There are some exciting projects running. One of this is the web-based system for translating open source software into any language: Rosetta – this is not the same, although similar to the project with the same name The Rosetta Project (which is is a global collaboration of language specialists and native speakers working to build a publicly accessible online archive of all documented human languages). Both do link to the Rosetta Stone as an inspiration.
Many things have changed in the software world. Not only there, but from my perspective the principles invented here are now copied to many different fields in society. It becomes more and more obvious that licenses are becoming more and more important to share more easily. Everything seems to be about sharing nowadays: if you take DRM or if you take peer-to-peer. The approach may be different in different companies, the philosophies may defer… some do like to have more control than today, others rather would love to have more freedom. I like to call the ‘other guys’ the ‘control freaks’. Property is an important part of our current (western) social systems. Although it is an achievement, if you view it from a historical perspective it stands in the way of progress nowadays. Because of the rhetoric progressive people are using they are often simply seen as some communist like the “creative communists” (creative commons) .

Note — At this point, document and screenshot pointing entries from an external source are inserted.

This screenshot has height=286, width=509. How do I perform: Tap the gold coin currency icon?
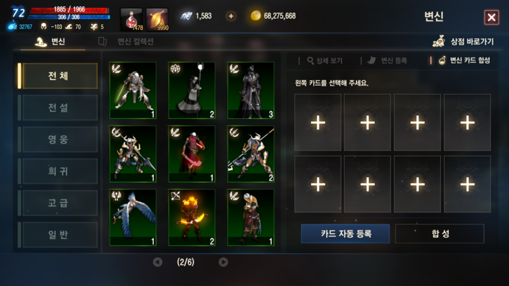pyautogui.click(x=256, y=15)
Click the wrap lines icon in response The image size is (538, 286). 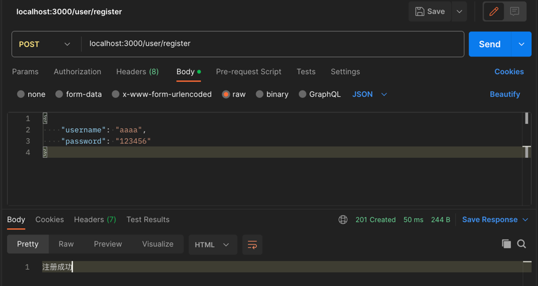(x=252, y=245)
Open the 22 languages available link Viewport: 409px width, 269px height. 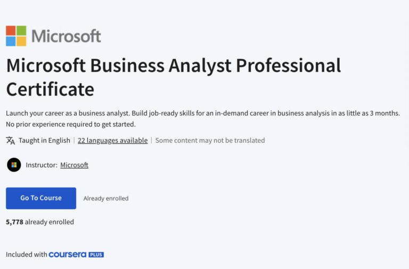point(112,141)
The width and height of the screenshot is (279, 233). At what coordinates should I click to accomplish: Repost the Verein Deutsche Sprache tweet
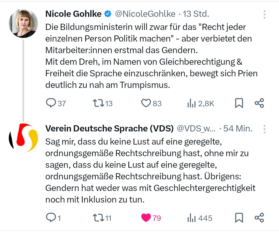[98, 218]
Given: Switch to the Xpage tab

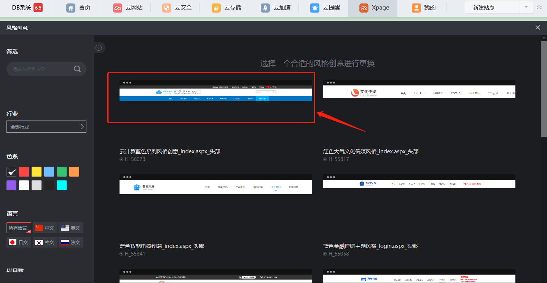Looking at the screenshot, I should tap(372, 8).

What does “sharing” mean? And why does the common property understanding is in our way? Because you have to ask for permission, because you not just can use things. You have to waste time on making sure that you can use some parts you find on the internet. Often the time to find out if you can use it and to integrate it right is greater than dealing with the content itself.
I am happy to see these no projects finally trying to bring software projects like Rosetta together. Also Wikipedia with its great success. We still have obstacles as Wikipedia is mainly GFDL content and documentation of OpenOffice.org is PDL – others like their content licensed as CC-BY.
I think in documentation we could be by far better than we are today. I would expect the OpenOffice.org documentation to update automatically from internet and to include parts of the Wikipedia. This is not possible right now. I don’t know why they choose the PDL instead of the GFDL, that is used for most open source projects. Projects like Abiword and Koffice, Scribus, Inkscape, GIMP need to document some important terms as well. Do we need them to do this all by themselves? Is it important or necessary that we have three or more teams reinventing the wheel? We allready share a lot of code where possible. But still there is more sense or creating the own software than to work together. This is especially stupid when it comes to documentation, becaue most programmers don’t like to document. This means we must all be happy if somebody writes some good explanation.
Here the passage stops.